Beaucoup de familles venaient de la côte pour voir la neige à Jérusalem, car elle ne tombait jamais dans la plaine côtière. Ainsi se réalisait la vieille injonction biblique de “monter à Jérusalem”, pensa-t-il avant de chasser cette idée saugrenue. Mais le lendemain matin, le spectacle qui s’offrit à lui dans les rues du quartier de la colonie allemande n’avait rien de réjouissant. Des arbres à moitié cassés, aux branches arrachées et aux troncs fendus, parsemaient le sol à chaque coin de rue, et le quartier tout entier était devenu comme un immense champ de bataille.
Pauvres arbres! Ils avaient l’air de soldats estropiés ou défigurés après un bombardement, et le cœur de Yaakov se serra, en pensant qu’ils n’avaient même pas pu s’enfuir sous le feu de l’ennemi. Oui, ils étaient comme des soldats enfoncés dans la terre, dans les tranchées de la guerre de 1914-1918, incapables de bouger, attendant les bombes comme une fatalité ou une antique malédiction. La dernière fois que la neige était tombée, pourtant, il ne se souvenait pas d’un tel spectacle de désolation.

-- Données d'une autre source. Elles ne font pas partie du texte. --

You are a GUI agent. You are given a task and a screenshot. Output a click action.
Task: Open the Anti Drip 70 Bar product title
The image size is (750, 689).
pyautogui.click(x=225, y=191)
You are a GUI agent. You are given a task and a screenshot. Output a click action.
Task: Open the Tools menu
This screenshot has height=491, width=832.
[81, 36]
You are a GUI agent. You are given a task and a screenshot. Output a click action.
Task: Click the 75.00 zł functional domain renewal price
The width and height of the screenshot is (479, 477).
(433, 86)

Sans doute la mairie avait alors pris ses précautions à l’avance, en élaguant les branches et en taillant les arbustes au début de l’hiver. Il ressentait encore le sentiment de colère éprouvé en voyant, dans le quartier de Talpiot ha-Yeshana (“l’ancienne Talpiot”) où il vivait alors, les arbres de sa rue aux moignons élagués… Mais au moins, la neige ne les avait pas atteints. Tandis qu’aujourd’hui, leurs branches pleines de feuilles avaient ployé sous le poids et beaucoup n’avaient pas supporté ce fardeau.

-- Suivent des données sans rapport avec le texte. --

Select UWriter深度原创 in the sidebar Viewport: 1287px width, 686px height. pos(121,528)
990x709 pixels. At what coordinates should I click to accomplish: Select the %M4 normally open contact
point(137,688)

Pendant plusieurs jours, ce spectacle se prolongea, avant que les services de la voirie ne finissent par venir ramasser les branches coupées, entassées au coin des rues ou au milieu des trottoirs par les habitants. Chaque rencontre avec un arbre tombé – sur le chemin matinal qu’il empruntait pour “s’aérer l’esprit”, avant d’entamer sa journée de travail – était comme un coup de poignard dans le cœur. Le souvenir ancien de la grande tempête qui avait dévasté les parcs et jardins en France, à la fin des années 1990, lui remonta en mémoire.

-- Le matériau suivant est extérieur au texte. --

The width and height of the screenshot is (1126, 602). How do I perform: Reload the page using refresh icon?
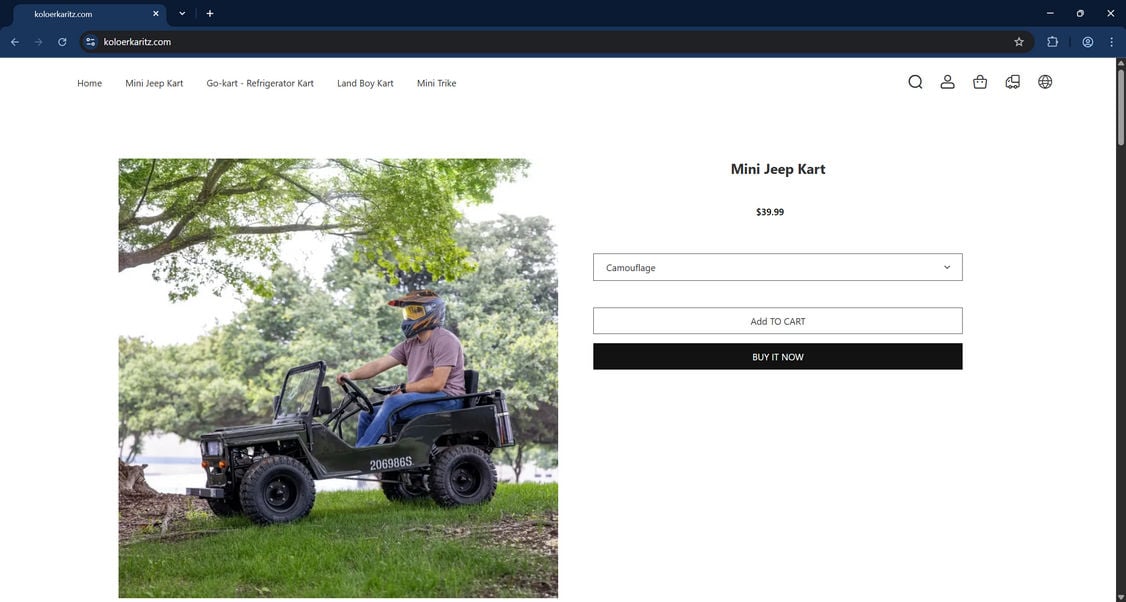[x=62, y=42]
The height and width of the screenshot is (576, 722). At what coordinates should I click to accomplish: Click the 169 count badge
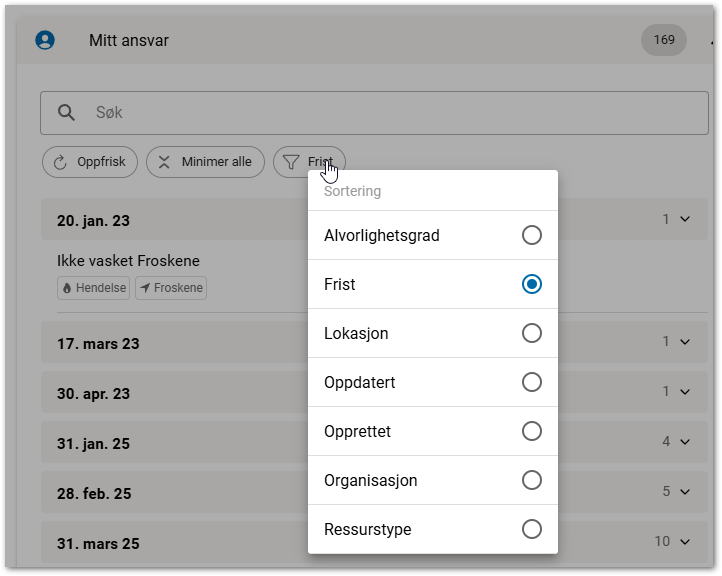click(x=664, y=40)
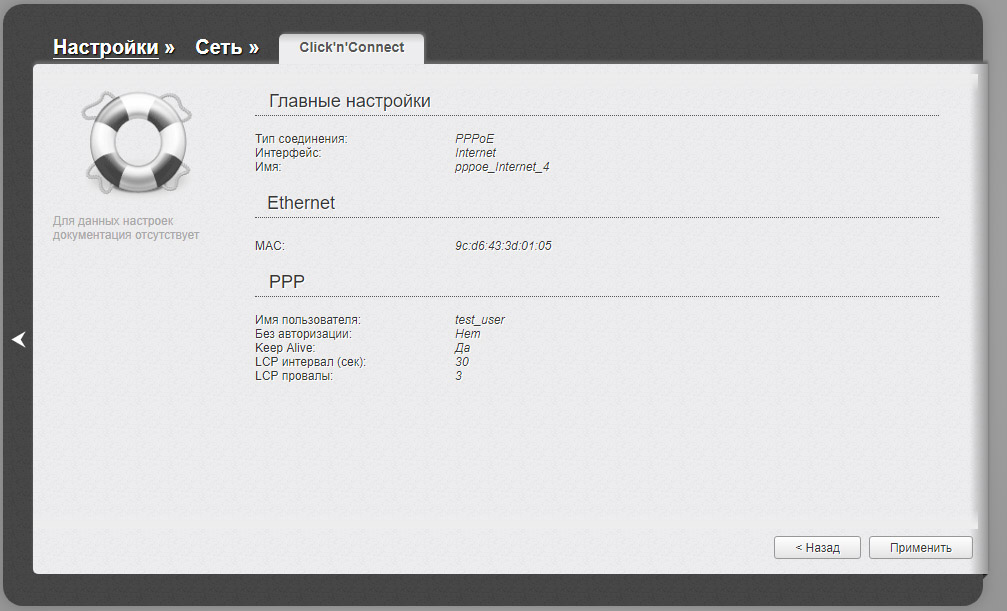Viewport: 1007px width, 611px height.
Task: Click the Применить button
Action: 920,547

A l’époque, il vivait déjà à Jérusalem, mais son père lui avait décrit le spectacle de désolation en Ile-de-France, et son émotion – qui était palpable dans les longues lettres qu’ils échangeaient – lui semblait alors difficile à comprendre, avec l’éloignement géographique. Il avait toujours partagé avec son père l’amour des arbres, mais en avançant en âge, cet amour abstrait avait changé de nature, et il se prenait maintenant à regarder les arbres croisés sur son chemin avec affection, comme s’il s’agissait de véritables personnes. Leurs branches élancées étaient comme des mains tendues vers le ciel, et leurs formes tourmentées lui évoquaient souvent les prières de rabbins hassidiques, dont il avait jadis lu les prières et les aphorismes.
En contemplant la cime d’un chêne, dont les branches s’élevaient haut dans le ciel, il se remémora les paroles d’une chanson dont l’auteur était décédé quelques mois auparavant, paroles inspirées d'un verset de la Bible. “Car l’homme est comme l’arbre des champs : Comme l’arbre, il aspire aux cimes, - Comme l’homme, il flambe dans l’incendie – Et moi je ne sais pas – Où j’ai été et où je serai – Comme l’arbre des champs”. Lui aussi avait longtemps aspiré aux cimes, mais à présent il ne cherchait plus qu’à se poser quelque part et à y planter racine. Le temps des errances et des pérégrinations était passé, et il voulait désormais trouver un lopin de terre pour bâtir sa maison et jouir de la vie aux côtés de sa femme, en regardant grandir ses petits-enfants.